Text and item location entries
----

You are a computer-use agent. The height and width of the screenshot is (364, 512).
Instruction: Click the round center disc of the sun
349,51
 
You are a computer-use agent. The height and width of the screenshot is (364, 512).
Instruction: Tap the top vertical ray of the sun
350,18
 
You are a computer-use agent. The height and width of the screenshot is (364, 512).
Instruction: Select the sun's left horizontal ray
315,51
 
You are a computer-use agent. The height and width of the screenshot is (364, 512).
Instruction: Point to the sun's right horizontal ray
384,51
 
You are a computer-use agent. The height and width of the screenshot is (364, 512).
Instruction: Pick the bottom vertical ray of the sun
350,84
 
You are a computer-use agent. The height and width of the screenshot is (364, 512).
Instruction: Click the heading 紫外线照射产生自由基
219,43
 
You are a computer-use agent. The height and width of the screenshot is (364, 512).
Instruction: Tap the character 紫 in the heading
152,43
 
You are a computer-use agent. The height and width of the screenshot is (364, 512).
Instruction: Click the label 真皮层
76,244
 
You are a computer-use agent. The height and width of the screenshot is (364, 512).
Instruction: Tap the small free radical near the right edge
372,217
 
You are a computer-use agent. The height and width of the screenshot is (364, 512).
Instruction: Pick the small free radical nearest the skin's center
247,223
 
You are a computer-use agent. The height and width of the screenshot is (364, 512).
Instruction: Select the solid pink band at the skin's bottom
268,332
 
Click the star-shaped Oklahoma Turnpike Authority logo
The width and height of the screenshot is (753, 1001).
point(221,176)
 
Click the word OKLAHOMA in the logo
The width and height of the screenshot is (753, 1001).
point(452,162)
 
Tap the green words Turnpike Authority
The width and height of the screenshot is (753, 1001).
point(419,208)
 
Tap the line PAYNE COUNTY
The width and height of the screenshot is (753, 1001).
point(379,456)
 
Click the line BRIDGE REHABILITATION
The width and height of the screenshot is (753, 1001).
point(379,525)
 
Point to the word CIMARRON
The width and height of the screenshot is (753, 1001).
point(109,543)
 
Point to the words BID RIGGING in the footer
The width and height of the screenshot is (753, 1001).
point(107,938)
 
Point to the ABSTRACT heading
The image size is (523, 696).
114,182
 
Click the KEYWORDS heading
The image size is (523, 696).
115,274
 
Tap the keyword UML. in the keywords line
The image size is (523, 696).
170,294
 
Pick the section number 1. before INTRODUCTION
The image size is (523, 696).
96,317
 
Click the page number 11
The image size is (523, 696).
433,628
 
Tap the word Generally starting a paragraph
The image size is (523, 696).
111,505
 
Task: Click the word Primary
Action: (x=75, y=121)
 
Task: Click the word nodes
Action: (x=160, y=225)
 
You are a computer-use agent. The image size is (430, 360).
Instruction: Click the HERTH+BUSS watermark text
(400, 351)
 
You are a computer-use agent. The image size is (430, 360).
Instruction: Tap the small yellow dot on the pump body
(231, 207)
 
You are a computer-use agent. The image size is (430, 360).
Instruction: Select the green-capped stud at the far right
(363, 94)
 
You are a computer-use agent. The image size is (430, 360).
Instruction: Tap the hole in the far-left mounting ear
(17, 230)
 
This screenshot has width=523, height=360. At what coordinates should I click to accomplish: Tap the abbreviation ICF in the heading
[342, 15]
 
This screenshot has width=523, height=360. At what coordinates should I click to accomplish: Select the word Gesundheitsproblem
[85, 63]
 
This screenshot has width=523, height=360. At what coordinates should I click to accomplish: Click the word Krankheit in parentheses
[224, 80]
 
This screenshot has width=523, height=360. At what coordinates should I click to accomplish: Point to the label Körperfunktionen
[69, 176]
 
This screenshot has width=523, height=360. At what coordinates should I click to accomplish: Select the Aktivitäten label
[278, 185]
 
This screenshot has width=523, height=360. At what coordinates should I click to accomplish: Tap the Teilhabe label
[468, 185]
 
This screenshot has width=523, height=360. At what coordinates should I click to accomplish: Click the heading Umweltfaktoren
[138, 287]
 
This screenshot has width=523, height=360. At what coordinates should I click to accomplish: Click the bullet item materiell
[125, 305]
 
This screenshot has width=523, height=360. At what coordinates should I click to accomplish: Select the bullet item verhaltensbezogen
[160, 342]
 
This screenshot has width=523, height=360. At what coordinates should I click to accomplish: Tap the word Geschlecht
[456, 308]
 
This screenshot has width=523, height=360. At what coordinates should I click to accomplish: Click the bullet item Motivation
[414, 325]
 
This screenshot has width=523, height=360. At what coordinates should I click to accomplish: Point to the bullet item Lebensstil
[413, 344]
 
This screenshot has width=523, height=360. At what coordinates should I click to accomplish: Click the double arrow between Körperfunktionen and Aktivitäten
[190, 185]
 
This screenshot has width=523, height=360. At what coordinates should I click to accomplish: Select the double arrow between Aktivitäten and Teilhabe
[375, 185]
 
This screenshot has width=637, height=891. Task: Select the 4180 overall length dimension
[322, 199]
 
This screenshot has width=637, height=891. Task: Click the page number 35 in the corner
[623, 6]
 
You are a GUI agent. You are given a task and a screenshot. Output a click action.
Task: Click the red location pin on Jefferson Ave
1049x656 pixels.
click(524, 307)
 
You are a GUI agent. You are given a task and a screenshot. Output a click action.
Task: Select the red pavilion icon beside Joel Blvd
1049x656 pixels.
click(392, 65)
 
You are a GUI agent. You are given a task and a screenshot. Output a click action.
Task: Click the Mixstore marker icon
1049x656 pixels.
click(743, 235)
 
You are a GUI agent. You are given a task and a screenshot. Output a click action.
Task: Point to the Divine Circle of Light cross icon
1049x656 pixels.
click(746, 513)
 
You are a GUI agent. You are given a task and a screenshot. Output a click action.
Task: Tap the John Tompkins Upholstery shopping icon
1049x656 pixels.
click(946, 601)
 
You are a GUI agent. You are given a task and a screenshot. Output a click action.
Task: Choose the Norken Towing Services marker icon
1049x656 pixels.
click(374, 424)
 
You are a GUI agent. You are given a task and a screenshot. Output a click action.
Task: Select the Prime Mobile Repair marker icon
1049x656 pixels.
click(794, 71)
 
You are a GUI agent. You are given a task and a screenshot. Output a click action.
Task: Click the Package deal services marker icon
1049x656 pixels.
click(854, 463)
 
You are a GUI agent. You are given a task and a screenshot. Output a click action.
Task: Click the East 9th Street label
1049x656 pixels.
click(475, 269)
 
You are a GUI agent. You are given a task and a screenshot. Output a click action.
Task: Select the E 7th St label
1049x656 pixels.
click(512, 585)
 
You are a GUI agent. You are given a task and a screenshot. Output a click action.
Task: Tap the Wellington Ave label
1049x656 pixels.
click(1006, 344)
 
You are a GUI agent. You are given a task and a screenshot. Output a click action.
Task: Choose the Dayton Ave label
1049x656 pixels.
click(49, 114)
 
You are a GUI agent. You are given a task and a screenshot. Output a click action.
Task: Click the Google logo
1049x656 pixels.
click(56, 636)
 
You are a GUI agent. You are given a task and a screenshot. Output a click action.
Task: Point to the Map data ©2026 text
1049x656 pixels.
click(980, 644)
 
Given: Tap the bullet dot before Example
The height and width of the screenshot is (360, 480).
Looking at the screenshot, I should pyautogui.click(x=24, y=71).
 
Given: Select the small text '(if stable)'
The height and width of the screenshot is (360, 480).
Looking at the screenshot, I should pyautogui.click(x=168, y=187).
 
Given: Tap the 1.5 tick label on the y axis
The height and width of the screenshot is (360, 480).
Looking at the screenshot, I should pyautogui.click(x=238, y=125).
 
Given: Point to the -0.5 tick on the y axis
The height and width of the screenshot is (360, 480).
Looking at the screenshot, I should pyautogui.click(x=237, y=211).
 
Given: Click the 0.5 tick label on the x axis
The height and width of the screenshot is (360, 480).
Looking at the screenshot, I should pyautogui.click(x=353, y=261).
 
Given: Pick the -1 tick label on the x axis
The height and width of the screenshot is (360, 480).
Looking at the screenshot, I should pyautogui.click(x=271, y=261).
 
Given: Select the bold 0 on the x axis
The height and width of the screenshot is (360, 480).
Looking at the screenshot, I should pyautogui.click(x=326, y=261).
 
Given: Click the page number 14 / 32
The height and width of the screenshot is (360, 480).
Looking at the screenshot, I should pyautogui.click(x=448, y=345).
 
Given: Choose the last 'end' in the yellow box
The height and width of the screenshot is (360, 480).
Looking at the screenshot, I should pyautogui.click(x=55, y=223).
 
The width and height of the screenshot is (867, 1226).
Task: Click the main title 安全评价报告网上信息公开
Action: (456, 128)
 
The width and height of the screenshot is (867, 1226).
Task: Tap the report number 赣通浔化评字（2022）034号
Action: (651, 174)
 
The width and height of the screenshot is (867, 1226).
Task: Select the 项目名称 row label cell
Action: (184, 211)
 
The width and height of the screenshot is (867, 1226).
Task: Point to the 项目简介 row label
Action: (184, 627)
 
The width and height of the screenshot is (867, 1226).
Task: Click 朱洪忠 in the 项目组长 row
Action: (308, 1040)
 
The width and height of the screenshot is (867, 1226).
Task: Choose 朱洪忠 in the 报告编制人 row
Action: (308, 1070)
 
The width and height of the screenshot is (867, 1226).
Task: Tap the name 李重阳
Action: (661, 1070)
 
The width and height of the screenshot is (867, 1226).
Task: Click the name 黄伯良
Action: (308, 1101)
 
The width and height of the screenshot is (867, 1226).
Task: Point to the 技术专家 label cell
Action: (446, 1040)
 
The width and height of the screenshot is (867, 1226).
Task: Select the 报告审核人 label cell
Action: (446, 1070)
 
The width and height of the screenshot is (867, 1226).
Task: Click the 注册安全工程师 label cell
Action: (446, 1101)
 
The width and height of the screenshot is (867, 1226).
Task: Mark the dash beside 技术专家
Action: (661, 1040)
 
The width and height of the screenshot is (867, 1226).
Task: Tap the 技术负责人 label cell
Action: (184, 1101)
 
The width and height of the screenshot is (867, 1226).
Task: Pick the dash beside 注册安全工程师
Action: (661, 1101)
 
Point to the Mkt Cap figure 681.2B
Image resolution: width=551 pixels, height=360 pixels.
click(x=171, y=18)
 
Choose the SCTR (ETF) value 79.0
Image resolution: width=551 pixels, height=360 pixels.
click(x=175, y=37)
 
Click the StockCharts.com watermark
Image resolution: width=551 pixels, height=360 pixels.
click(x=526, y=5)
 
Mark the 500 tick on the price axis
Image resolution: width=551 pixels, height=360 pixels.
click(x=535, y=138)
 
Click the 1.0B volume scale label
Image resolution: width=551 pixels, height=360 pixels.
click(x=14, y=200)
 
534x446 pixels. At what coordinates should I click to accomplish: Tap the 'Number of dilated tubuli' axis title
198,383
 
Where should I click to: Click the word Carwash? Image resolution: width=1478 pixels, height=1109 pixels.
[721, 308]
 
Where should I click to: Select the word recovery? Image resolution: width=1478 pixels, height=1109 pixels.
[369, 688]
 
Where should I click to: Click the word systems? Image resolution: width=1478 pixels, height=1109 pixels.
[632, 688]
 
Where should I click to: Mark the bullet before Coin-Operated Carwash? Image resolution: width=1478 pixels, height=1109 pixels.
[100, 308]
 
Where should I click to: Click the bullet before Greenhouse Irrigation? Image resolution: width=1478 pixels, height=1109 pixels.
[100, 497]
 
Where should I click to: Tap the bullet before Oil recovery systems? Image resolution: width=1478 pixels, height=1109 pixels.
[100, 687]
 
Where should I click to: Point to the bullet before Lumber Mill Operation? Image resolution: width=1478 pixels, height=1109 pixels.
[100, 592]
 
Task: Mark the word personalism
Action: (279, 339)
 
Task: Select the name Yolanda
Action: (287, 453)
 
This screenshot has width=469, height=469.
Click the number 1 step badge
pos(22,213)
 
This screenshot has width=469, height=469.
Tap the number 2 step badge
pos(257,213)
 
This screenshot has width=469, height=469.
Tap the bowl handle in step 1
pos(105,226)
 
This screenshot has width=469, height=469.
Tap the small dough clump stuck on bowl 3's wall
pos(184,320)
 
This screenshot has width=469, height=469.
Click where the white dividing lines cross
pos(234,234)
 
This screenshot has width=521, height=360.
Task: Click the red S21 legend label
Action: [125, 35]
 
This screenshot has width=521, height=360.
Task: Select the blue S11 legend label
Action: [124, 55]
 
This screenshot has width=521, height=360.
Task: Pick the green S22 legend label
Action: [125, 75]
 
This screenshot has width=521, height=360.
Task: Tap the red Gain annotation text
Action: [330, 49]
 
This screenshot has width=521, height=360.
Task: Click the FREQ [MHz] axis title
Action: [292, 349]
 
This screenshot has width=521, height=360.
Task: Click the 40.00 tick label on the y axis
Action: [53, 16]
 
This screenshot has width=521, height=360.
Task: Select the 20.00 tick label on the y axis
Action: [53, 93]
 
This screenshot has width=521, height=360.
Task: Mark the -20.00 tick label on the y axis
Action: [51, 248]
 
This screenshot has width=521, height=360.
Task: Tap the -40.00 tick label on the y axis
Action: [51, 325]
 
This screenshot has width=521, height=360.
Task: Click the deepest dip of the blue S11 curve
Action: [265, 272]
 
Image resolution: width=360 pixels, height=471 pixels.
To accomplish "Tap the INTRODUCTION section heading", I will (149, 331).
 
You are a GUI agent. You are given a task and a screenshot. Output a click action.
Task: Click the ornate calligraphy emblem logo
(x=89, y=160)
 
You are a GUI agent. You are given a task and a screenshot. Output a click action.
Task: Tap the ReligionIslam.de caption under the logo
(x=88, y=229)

----

OBJECTIVE:
List every line of the data above that contains the word "badge".

ANSWER TO THE EXERCISE:
Click the number 1 step badge
Tap the number 2 step badge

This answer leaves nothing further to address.